[Extracted records]
◇ ◇ ◇ ◇ ◇

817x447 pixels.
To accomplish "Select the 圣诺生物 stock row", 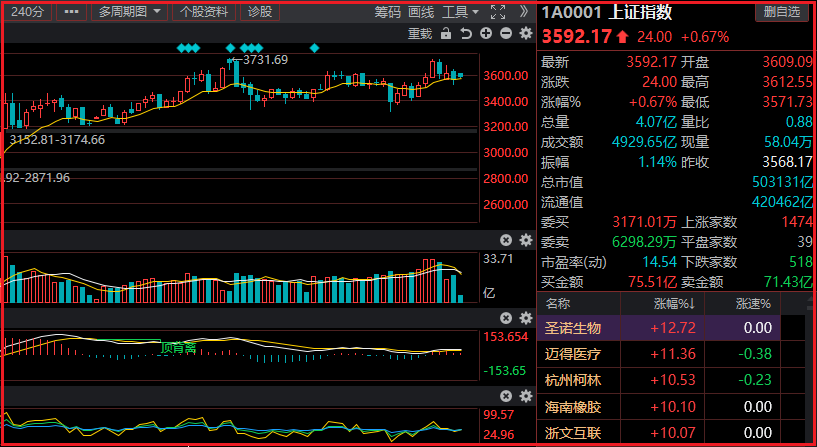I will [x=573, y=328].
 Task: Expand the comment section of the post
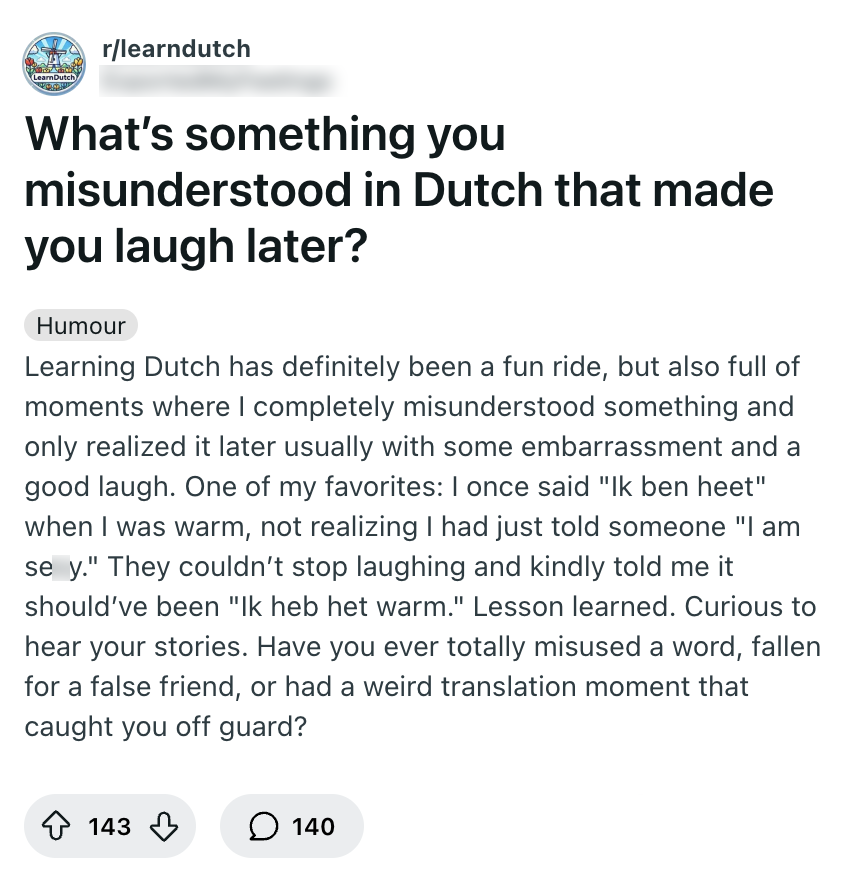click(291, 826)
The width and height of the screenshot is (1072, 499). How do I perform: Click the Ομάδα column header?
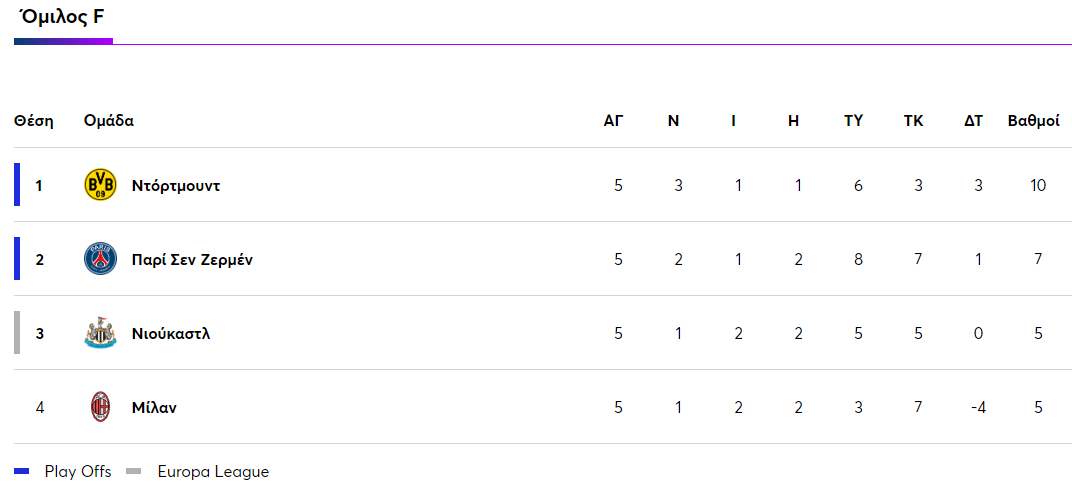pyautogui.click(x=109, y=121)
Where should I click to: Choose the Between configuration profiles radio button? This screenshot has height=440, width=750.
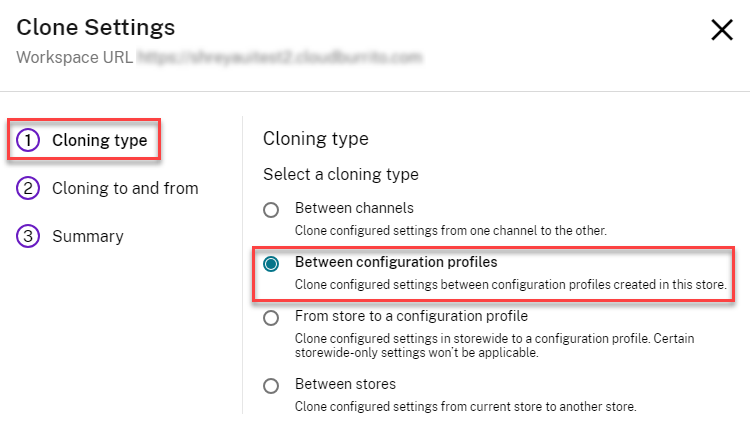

◇ ◇ ◇ ◇ ◇

WHAT THE EXERCISE ASKS:
Nothing but the lines from the one containing "The width and" through the last line of the records above should appear, each repeated exactly, with no pictures.

ANSWER BOX:
The width and height of the screenshot is (1072, 499). How do I perform: Click the Ομάδα column header?
pyautogui.click(x=109, y=121)
Where should I click to: Choose the Between configuration profiles radio button? This screenshot has height=440, width=750.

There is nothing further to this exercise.